▸ Directions: Copy out every line of these records word for word, keeping each line as it appears.

Word and element pointing entries
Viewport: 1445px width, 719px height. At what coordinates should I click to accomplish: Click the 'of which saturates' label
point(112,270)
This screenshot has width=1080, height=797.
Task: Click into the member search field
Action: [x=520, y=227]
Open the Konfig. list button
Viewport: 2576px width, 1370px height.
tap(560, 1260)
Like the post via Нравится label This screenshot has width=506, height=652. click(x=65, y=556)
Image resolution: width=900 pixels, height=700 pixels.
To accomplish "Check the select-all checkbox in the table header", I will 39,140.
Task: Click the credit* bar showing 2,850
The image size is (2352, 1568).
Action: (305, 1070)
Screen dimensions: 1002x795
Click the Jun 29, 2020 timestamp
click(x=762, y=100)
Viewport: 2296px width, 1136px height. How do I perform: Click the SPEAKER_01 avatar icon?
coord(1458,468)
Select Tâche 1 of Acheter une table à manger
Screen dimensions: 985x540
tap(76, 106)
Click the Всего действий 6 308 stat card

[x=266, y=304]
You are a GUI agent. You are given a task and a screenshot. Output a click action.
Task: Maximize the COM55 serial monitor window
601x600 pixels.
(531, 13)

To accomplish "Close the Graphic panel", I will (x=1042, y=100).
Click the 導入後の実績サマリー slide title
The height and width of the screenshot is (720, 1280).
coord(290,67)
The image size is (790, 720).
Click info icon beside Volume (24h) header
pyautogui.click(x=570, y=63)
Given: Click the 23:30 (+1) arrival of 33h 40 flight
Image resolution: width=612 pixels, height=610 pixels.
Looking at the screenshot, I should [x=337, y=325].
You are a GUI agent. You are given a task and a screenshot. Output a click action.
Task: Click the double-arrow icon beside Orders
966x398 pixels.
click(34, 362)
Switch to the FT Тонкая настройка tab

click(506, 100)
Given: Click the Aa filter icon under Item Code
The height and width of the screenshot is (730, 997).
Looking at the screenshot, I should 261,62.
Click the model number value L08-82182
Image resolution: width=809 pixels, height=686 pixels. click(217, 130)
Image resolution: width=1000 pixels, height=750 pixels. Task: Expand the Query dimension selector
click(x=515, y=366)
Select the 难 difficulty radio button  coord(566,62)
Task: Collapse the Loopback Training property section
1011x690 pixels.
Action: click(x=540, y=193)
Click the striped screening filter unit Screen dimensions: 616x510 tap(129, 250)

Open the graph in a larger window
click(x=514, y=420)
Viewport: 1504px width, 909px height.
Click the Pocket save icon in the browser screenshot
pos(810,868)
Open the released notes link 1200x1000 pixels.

▸ Exercise result:
Viewport: 1445px width, 719px height. At what coordinates should I click to accomplish: Click the 'of which saturates' label
point(112,270)
This screenshot has width=1080, height=797.
Task: Click into the member search field
Action: [x=520, y=227]
Open the Konfig. list button
Viewport: 2576px width, 1370px height.
tap(560, 1260)
Like the post via Нравится label This screenshot has width=506, height=652. click(x=65, y=556)
Image resolution: width=900 pixels, height=700 pixels.
To accomplish "Check the select-all checkbox in the table header", I will 39,140.
Task: Click the credit* bar showing 2,850
The image size is (2352, 1568).
Action: (305, 1070)
Screen dimensions: 1002x795
Click the Jun 29, 2020 timestamp
click(x=762, y=100)
Viewport: 2296px width, 1136px height. How do I perform: Click the SPEAKER_01 avatar icon?
coord(1458,468)
Select Tâche 1 of Acheter une table à manger
Screen dimensions: 985x540
tap(76, 106)
Click the Всего действий 6 308 stat card

[x=266, y=304]
You are a GUI agent. You are given a task and a screenshot. Output a click action.
Task: Maximize the COM55 serial monitor window
601x600 pixels.
(531, 13)

To accomplish "Close the Graphic panel", I will (x=1042, y=100).
Click the 導入後の実績サマリー slide title
The height and width of the screenshot is (720, 1280).
coord(290,67)
The image size is (790, 720).
Click info icon beside Volume (24h) header
pyautogui.click(x=570, y=63)
Given: Click the 23:30 (+1) arrival of 33h 40 flight
Image resolution: width=612 pixels, height=610 pixels.
Looking at the screenshot, I should [x=337, y=325].
You are a GUI agent. You are given a task and a screenshot. Output a click action.
Task: Click the double-arrow icon beside Orders
966x398 pixels.
click(34, 362)
Switch to the FT Тонкая настройка tab

click(506, 100)
Given: Click the Aa filter icon under Item Code
The height and width of the screenshot is (730, 997).
Looking at the screenshot, I should 261,62.
Click the model number value L08-82182
Image resolution: width=809 pixels, height=686 pixels. click(217, 130)
Image resolution: width=1000 pixels, height=750 pixels. Task: Expand the Query dimension selector
click(x=515, y=366)
Select the 难 difficulty radio button  coord(566,62)
Task: Collapse the Loopback Training property section
1011x690 pixels.
Action: click(x=540, y=193)
Click the striped screening filter unit Screen dimensions: 616x510 tap(129, 250)

Open the graph in a larger window
click(x=514, y=420)
Viewport: 1504px width, 909px height.
Click the Pocket save icon in the browser screenshot
pos(810,868)
Open the released notes link 1200x1000 pixels.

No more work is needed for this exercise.